While corporate networks can continue to use IPv4 address and NATs for decades, service providers do need unique IP addresses for the home routers, laptops and other mobile devices their customers are using. The pool of available IPv4 addresses is being depleted very fast, and according to Internet Assigned Numbers Authority (IANA), the last full block of IP addresses will be assigned in about 2.5 years, i.e. in end 2011. The address shortage is bad in Europe and very bad in Asia where China is adding something like 80 million Internet users a year. It is human psychology to ignore things that are far in the future but 2011 is so close and so real that everyone started panicking, and looking at IPv6 as the savior of the Internet.
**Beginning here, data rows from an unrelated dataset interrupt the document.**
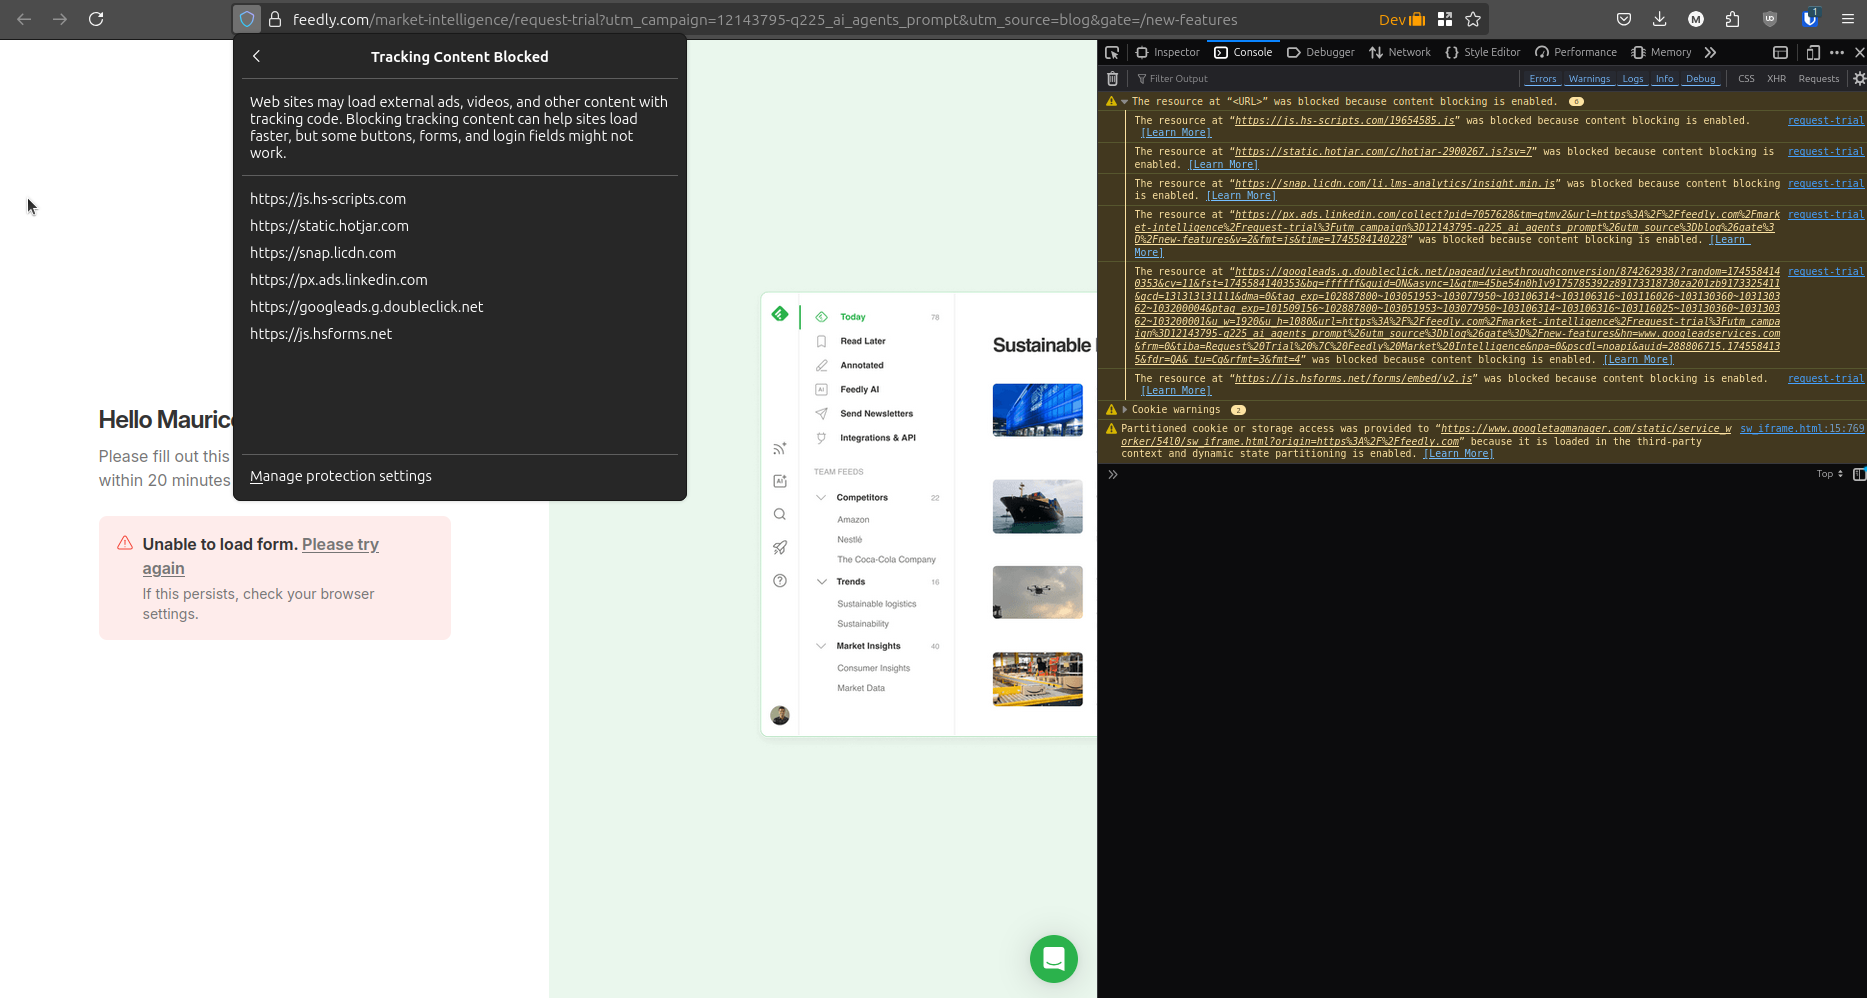Collapse the Competitors team feed
The width and height of the screenshot is (1867, 998).
point(821,497)
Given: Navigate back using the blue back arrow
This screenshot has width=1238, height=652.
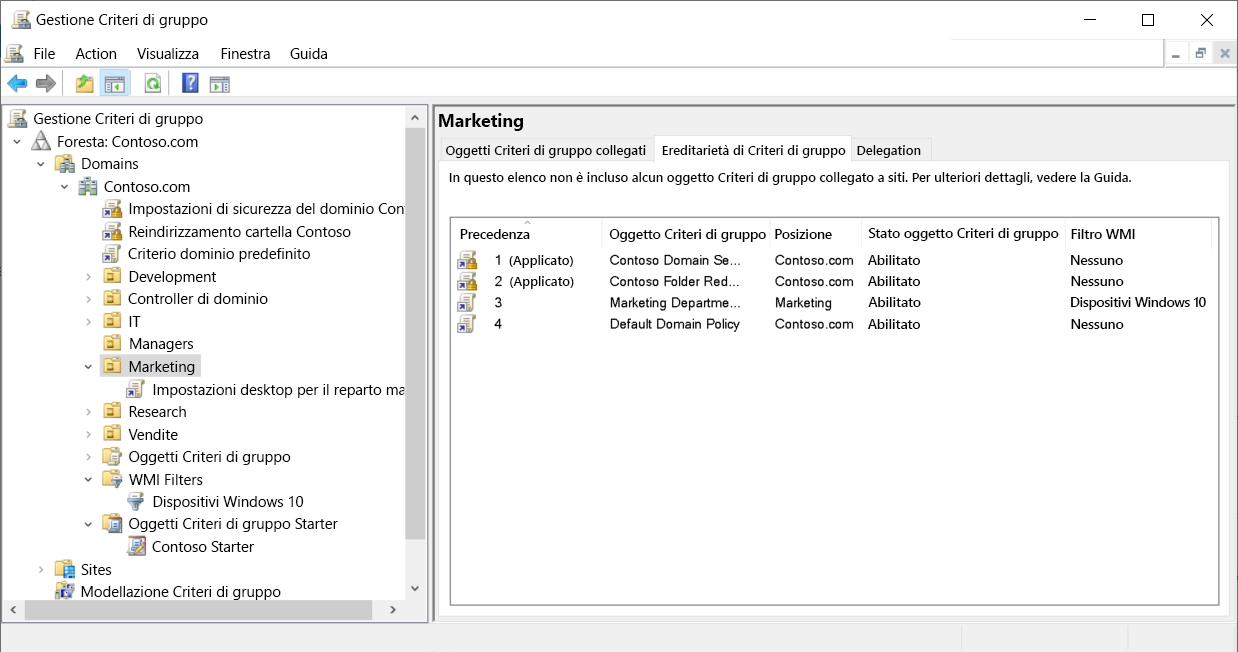Looking at the screenshot, I should point(16,83).
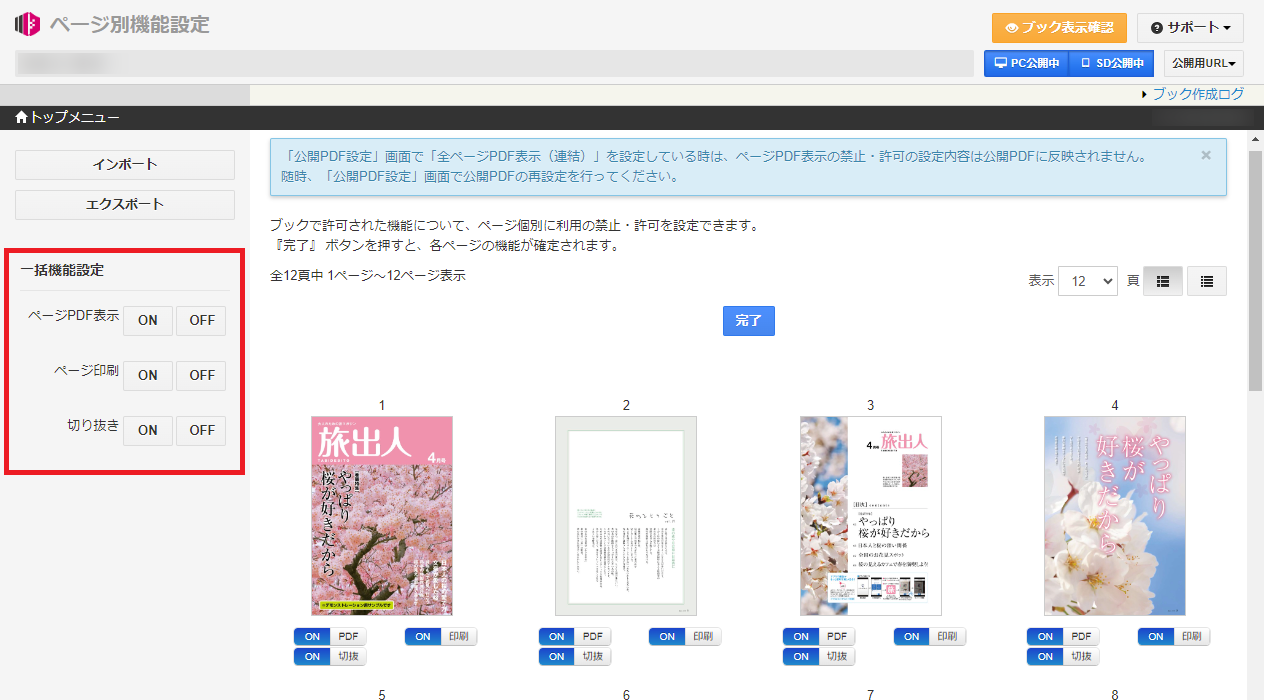Toggle PDF switch for page 1
Image resolution: width=1264 pixels, height=700 pixels.
tap(330, 637)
Although the migration to IPv6 is driven by the address shortage, IPv6 brings many new functions that will have impact on real-time applications such as voice and video over IP. Since there will be enough IPv6 addresses for everyone and everything, NATs can be completely removed, and real-time applications would work much better on the Internet. Some organizations believe that NATs’ ability to hide IP addresses of internal IP servers and devices provide security, and they push for having NATs in IPv6 networks. Security experts have repeatedly stated that NATs do not improve security because a hacker can scan the small IPv4 subnets– they usually have just 255 IP addresses each – within seconds, even if they are behind a NAT. Scanning IPv6 subnets in comparison is futile because these subnets are so large that it would take years to find something in the subnet. Removing NATs would allow end-to-end security protocols such as IPSEC to efficiently secure the communication in IP networks.

Quality of Service (QoS) mechanisms developed for IPv4 can be further used with IPv6. The new header structure in IPv6 allows faster header parsing which leads to faster packet forwarding in routers. The impact on real-time communication is positive: voice and video packets will move faster through the IP network.
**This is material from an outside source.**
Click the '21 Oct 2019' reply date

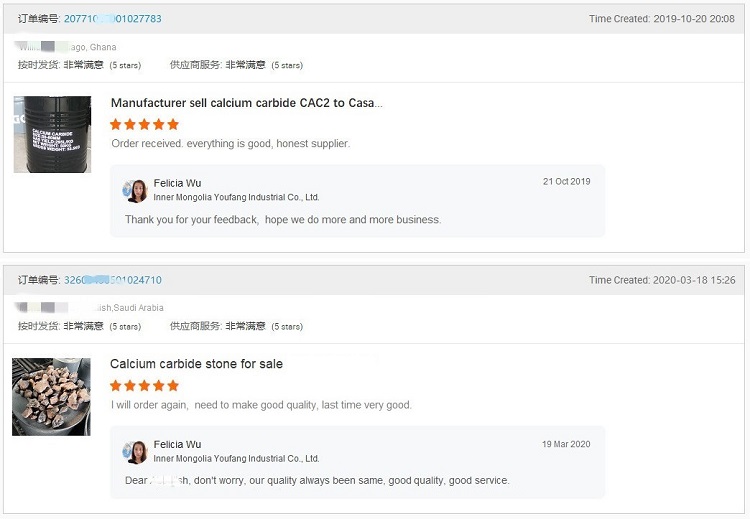[566, 182]
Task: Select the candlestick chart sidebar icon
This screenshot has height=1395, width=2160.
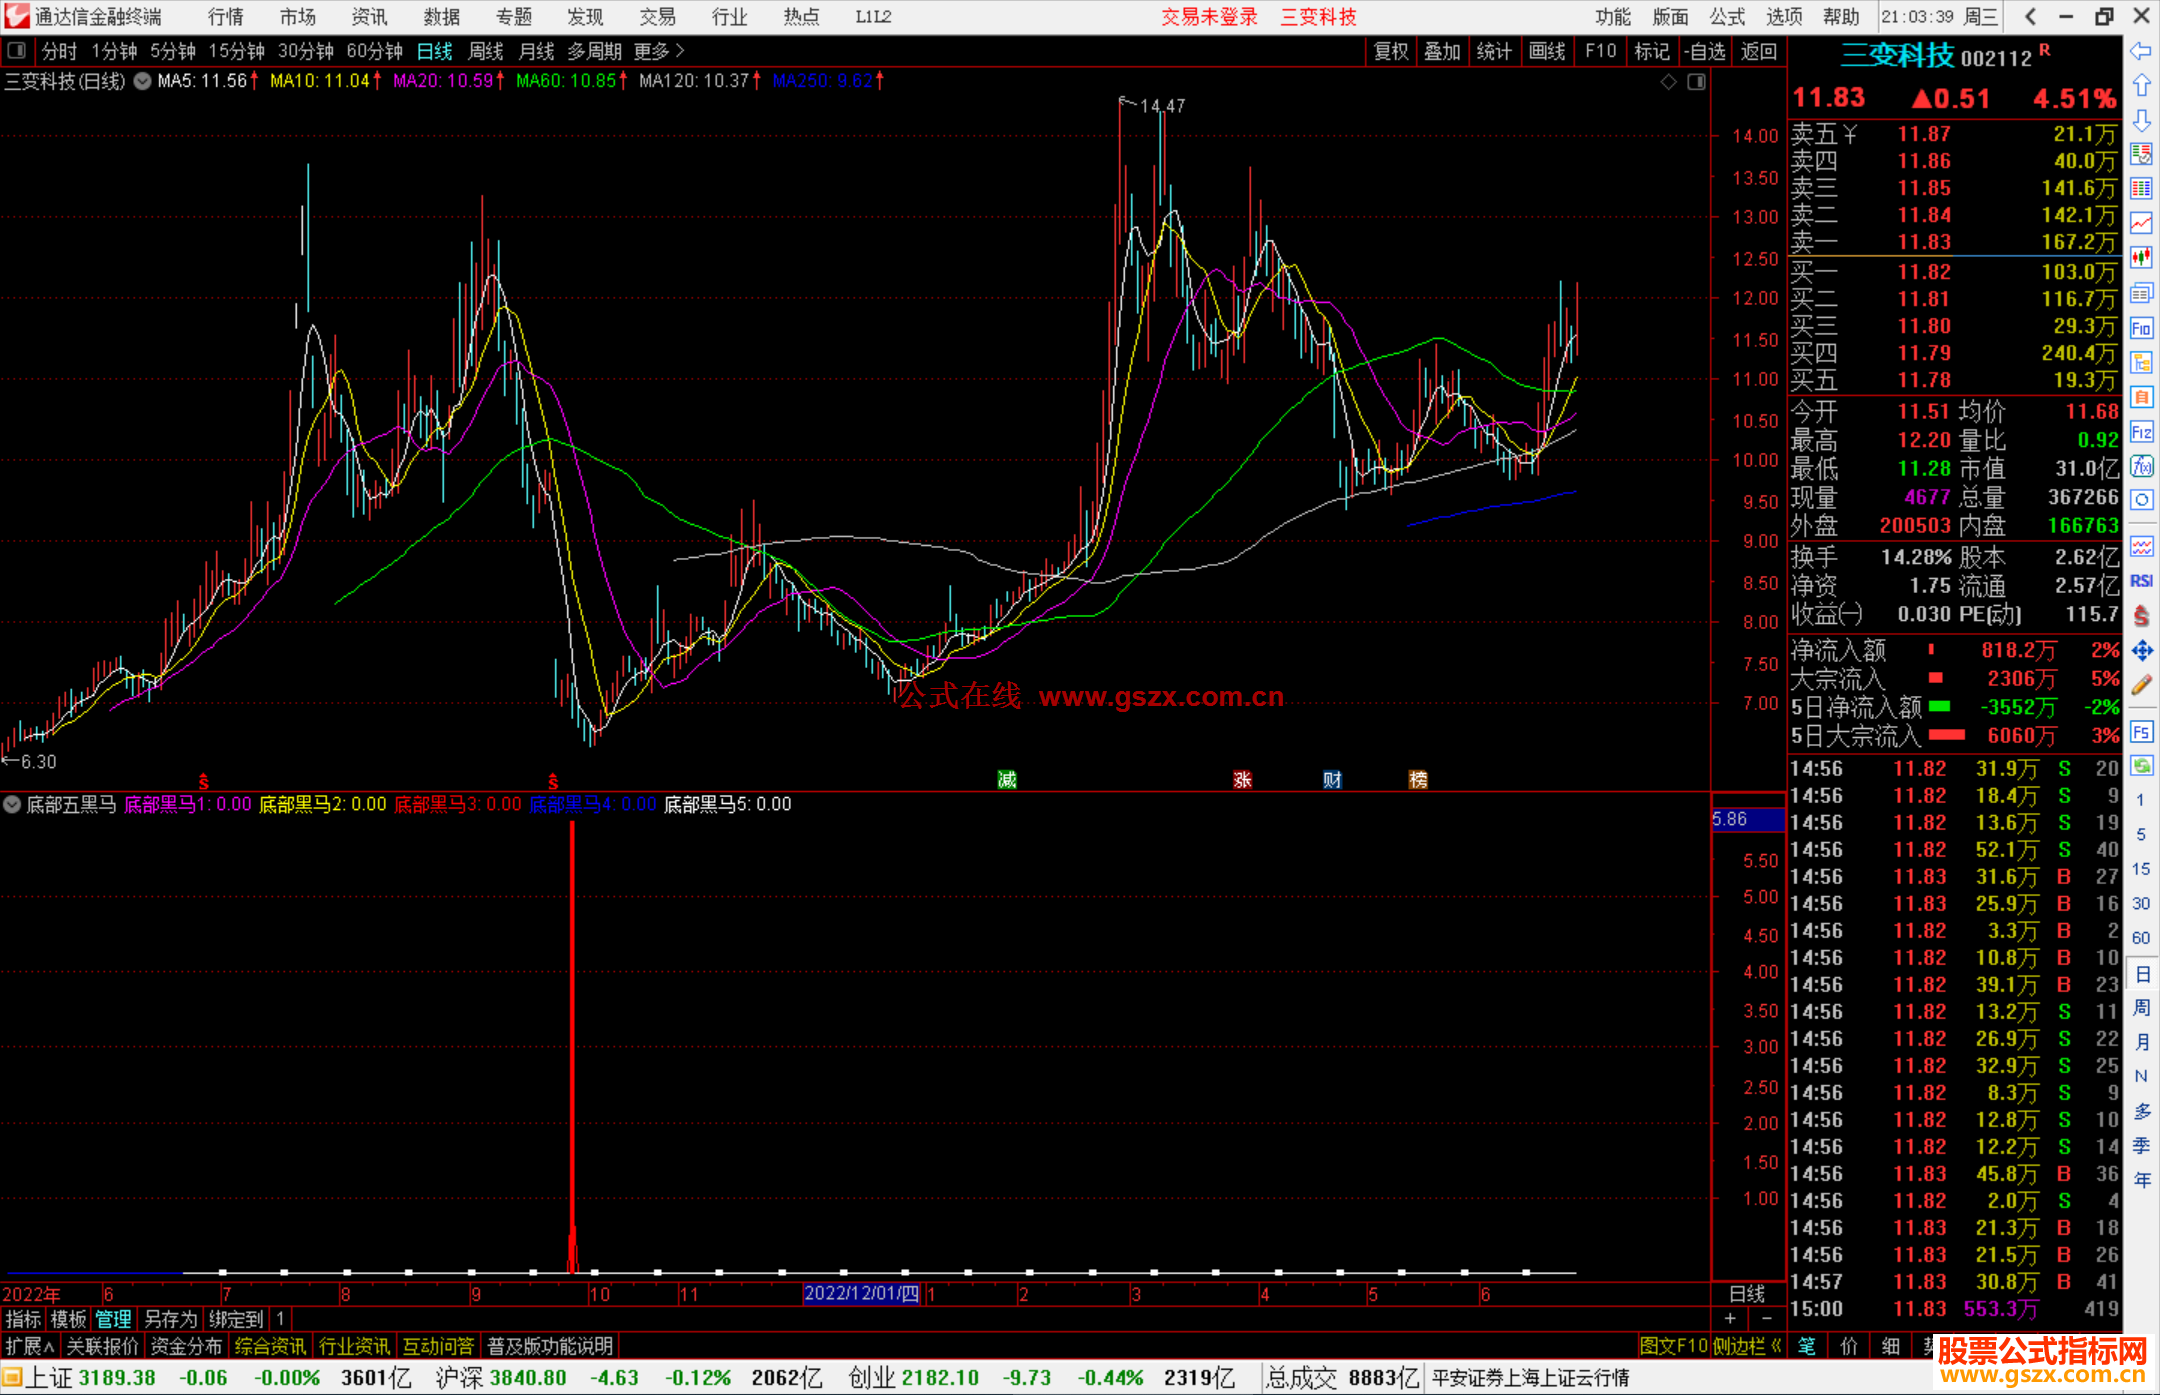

The new packet structure in IPv6 allows for larger packets with jumbo payload between 65535 and 4 billion bytes. This would allow sending more video information in a single packet, instead of splitting it in multiple packets. This should benefit visual communications, especially as video quality increases and video packets get larger. The way IPv6 handles packets leads to another security improvement. Many security problems in IPv4 are related to packet fragmentation, which happens if a packet has to be sent through a slower link. The router splits the packet in multiple fragments and sends them as separate IP packets. The receiver must recognize the fragmentation, collect all pieces, and put the original packet together. IPv6 does not allow packet fragmentation by intermediaries/routers which now must drop too large packets and send ICMPv6 Packet Too Big message to the sender/source. The source then reduces the packet size so that it can go across the network in one piece.

Note that just supporting the new IPv6 headers in networking equipment is only a part of supporting IPv6. Several other protocols have been enhanced to support IPv6:
- Internet Control Message Protocol (ICMP) v6 (RFC 4443, and the additional SEcure Neighbor Discovery (SEND, RFC 3971,
- Dynamic Host Configuration Protocol (DHCP) for IPv6 (RFC 3315,
- Domain Name System (DNS) for IPv6 (RFC 4472,
- Open Shortest Path First (OSPF) routing protocol for IPv6 (RFC 5340,
- Mobility Support in IPv6 (RFC 3775,

1 comment:

  1. Won't software using the IPv6 addressing scheme yield different performance results than ones using IPv4 - real time applications face potential increased latencies as a result of larger packets due to the encapsulation of an IPv6 address in every packet? The header is almost twice as big as before. Can header compression solve this problem?